GUIDO CROSETTO MINISTRO DIFESA, LA PRESIDENTE DEL CONSIGLIO GIORGIA MELONI (Foto Imagoeconomica)

Il nodo lavoro e le critiche delle opposizioni

L’intervista arriva dopo un Primo Maggio segnato dalle dure contestazioni dell’opposizione. Elly Schlein accusa Meloni di “mentire a viso aperto sui numeri del lavoro”, mentre Giuseppe Conte parla di “presa in giro ai danni dei lavoratori” e Matteo Renzi sottolinea il record negativo di emigrazione dall’Italia: “191mila persone hanno lasciato il Paese nel 2023”. Meloni rivendica però i risultati raggiunti e lancia l’obiettivo di essere ricordata come la premier che ha aumentato l’occupazione e ridotto il precariato, annunciando il confronto con le parti sociali previsto per l’8 maggio e una dotazione di 1,25 miliardi per nuove misure in materia di lavoro e sicurezza.

Riforme e legge elettorale, la partita del premierato

L’orizzonte resta la primavera 2027, ma le voci di elezioni anticipate al 2026 continuano a circolare.
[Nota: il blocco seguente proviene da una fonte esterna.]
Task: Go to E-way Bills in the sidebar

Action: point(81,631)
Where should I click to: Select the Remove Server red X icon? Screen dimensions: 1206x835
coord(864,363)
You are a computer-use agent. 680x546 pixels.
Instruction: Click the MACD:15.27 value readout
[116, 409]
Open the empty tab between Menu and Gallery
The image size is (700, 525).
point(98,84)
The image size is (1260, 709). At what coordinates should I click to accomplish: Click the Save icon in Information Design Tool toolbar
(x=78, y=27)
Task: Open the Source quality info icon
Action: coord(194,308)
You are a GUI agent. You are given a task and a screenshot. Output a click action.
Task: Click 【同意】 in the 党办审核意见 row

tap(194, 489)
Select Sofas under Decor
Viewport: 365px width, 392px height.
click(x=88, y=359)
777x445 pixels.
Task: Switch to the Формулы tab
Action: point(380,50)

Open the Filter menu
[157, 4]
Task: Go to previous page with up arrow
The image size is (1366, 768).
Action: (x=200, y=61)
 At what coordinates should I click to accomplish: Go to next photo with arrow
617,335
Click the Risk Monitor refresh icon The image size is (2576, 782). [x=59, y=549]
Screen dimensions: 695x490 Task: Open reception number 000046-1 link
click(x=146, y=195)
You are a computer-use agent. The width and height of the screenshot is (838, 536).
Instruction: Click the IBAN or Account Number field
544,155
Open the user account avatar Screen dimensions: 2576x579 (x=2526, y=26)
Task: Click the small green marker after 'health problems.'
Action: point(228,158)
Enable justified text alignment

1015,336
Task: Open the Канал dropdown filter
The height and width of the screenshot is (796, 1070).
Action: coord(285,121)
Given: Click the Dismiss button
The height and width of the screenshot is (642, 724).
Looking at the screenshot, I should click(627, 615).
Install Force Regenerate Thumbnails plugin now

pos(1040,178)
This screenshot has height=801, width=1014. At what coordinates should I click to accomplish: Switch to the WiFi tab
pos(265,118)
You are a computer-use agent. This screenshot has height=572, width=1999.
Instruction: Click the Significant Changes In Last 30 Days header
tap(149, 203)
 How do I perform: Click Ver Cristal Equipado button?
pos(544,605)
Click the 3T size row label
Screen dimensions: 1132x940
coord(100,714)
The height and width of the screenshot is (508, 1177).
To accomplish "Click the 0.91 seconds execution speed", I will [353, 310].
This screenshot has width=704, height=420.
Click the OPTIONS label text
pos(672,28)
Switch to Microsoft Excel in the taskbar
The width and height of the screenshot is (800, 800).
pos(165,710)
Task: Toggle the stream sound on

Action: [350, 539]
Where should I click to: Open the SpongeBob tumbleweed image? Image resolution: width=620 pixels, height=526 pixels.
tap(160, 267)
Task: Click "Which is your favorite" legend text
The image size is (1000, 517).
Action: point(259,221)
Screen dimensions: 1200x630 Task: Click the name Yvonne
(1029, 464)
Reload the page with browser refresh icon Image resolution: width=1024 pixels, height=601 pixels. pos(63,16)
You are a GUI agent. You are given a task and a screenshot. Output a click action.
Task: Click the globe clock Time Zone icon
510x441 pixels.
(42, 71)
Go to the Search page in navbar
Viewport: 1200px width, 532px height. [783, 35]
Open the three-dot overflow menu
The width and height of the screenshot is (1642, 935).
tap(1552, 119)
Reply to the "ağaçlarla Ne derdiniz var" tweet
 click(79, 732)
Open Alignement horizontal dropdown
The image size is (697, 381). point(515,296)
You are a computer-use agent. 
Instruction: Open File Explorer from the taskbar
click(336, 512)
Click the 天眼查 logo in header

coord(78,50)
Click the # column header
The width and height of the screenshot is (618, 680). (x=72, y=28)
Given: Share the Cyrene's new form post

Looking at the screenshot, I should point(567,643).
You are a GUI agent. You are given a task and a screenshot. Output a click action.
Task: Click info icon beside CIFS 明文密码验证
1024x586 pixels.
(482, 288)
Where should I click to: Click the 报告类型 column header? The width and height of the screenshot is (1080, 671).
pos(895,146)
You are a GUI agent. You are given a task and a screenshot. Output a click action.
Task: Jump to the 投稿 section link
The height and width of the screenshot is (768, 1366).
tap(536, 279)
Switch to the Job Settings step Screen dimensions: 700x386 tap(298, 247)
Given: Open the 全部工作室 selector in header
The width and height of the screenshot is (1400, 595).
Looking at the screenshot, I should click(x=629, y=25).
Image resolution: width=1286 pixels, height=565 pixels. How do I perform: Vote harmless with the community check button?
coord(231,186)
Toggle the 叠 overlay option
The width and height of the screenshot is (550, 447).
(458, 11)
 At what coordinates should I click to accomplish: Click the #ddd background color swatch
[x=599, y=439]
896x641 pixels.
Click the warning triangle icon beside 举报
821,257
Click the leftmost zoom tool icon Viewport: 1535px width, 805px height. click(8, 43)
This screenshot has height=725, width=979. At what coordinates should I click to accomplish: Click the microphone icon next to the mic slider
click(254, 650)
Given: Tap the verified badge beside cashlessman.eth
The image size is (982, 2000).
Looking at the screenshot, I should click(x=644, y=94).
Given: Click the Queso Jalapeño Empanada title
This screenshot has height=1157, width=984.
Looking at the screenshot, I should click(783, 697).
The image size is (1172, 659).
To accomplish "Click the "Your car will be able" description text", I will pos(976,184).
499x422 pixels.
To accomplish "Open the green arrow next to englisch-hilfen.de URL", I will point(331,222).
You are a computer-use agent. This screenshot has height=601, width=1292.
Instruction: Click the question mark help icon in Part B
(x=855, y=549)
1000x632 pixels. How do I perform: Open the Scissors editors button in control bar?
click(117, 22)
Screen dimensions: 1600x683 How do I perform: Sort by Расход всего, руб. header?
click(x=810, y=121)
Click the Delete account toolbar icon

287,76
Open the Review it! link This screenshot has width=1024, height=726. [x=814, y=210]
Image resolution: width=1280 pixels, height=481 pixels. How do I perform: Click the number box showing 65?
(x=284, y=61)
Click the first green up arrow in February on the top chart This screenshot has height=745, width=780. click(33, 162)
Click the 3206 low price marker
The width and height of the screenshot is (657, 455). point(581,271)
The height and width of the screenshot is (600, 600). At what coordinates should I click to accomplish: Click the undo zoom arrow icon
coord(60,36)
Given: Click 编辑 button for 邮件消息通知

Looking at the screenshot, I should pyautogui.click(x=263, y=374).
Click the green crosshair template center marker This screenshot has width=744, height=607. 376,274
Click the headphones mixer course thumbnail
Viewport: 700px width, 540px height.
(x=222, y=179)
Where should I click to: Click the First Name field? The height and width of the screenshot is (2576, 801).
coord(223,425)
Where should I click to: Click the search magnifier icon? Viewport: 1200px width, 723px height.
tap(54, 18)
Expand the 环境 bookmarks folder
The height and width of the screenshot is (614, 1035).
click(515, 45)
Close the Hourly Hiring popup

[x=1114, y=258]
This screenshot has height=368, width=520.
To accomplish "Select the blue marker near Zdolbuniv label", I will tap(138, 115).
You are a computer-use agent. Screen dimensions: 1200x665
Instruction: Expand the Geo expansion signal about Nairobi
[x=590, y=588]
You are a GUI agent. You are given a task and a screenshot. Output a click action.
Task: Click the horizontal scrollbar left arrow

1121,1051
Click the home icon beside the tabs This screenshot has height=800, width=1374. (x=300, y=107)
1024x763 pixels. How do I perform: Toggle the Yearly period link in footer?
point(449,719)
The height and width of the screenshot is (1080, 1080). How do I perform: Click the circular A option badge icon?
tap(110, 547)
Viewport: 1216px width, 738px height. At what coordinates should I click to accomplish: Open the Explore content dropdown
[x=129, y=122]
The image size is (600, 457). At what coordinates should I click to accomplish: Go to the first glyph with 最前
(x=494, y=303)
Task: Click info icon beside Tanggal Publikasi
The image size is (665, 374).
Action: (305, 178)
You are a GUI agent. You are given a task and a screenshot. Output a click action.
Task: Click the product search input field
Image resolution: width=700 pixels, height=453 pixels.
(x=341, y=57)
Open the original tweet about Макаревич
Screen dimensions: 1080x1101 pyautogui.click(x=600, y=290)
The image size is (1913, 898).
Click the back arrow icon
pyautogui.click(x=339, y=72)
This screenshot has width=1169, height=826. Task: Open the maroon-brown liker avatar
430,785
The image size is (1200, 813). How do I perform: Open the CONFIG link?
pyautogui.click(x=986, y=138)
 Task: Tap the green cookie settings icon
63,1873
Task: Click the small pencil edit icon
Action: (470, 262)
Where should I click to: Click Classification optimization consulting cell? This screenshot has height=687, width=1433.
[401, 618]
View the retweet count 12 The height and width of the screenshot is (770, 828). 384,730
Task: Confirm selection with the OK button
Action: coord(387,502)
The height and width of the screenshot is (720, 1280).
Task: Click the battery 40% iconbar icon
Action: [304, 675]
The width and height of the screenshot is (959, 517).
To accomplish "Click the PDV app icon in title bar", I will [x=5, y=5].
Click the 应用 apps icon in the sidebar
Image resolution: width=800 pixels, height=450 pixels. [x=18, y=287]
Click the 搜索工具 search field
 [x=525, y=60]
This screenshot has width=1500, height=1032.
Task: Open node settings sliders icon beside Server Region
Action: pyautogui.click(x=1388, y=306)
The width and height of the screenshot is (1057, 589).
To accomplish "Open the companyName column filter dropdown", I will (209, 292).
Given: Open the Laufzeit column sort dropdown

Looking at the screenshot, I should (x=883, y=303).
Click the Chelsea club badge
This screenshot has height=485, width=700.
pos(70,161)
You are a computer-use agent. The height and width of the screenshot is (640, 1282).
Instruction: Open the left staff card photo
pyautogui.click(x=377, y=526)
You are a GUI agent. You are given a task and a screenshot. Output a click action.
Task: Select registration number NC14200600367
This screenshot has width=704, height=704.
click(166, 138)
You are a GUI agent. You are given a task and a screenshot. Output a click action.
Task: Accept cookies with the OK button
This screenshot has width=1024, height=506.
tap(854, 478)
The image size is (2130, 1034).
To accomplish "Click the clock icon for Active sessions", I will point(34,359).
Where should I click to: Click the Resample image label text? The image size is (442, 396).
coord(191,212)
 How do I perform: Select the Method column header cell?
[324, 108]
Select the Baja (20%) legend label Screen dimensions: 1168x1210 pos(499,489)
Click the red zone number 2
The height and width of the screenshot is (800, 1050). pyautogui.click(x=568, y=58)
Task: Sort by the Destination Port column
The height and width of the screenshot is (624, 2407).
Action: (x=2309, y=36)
Nel centrodestra, intanto, si intensificano le riflessioni sulla legge elettorale, strettamente connesse alla riforma del premierato, “madre di tutte le riforme” secondo Meloni. Non è un mistero che la presidente preferirebbe una forma di governo presidenziale, ma per ora ribadisce l’impegno sul testo in discussione alla Camera da dieci mesi.

GIANCARLO GIORGETTI MINISTRO ECONOMIA, LA PRESIDENTE DEL CONSIGLIO GIORGIA MELONI

“Sessismo contro di me nel silenzio generale”

Nell’intervista, Meloni confessa di essere rimasta “colpita” da “attacchi sessisti vergognosi” subiti in questi anni, lamentando l’indifferenza di chi si riempie la bocca con i diritti delle donne. La replica di Maria Elena Boschi (Italia Viva) non si fa attendere: “FdI ha usato sessismo contro di me per anni. Giorgia, basta chiacchiere e vittimismo. Governa se sei capace”.

Rapporti internazionali: da Trump a Macron

Meloni conferma la sua “relazione speciale” con Donald Trump, riconosciuta anche dalla Casa Bianca, e racconta del consiglio dato al presidente serbo Aleksandar Vucic prima del suo incontro a Mar-a-Lago con l’ex presidente Usa. “Meglio parlare con lui lì che a Washington”, avrebbe detto lei. Il legame con gli Stati Uniti resta saldo: “Difenderemo i nostri interessi con lealtà, ma senza subalternità”, spiega Meloni.

Sul fronte europeo, rivendica un rapporto pragmatico con Ursula von der Leyen, fondato su “stima e franchezza”, e auspica una rimodulazione del Green Deal. Conta di trovare una sponda nel possibile prossimo cancelliere tedesco, Friedrich Merz, e descrive i rapporti con Macron come “di collaborazione e sana competizione” tra due leader di famiglie politiche diverse, ma con interessi comuni.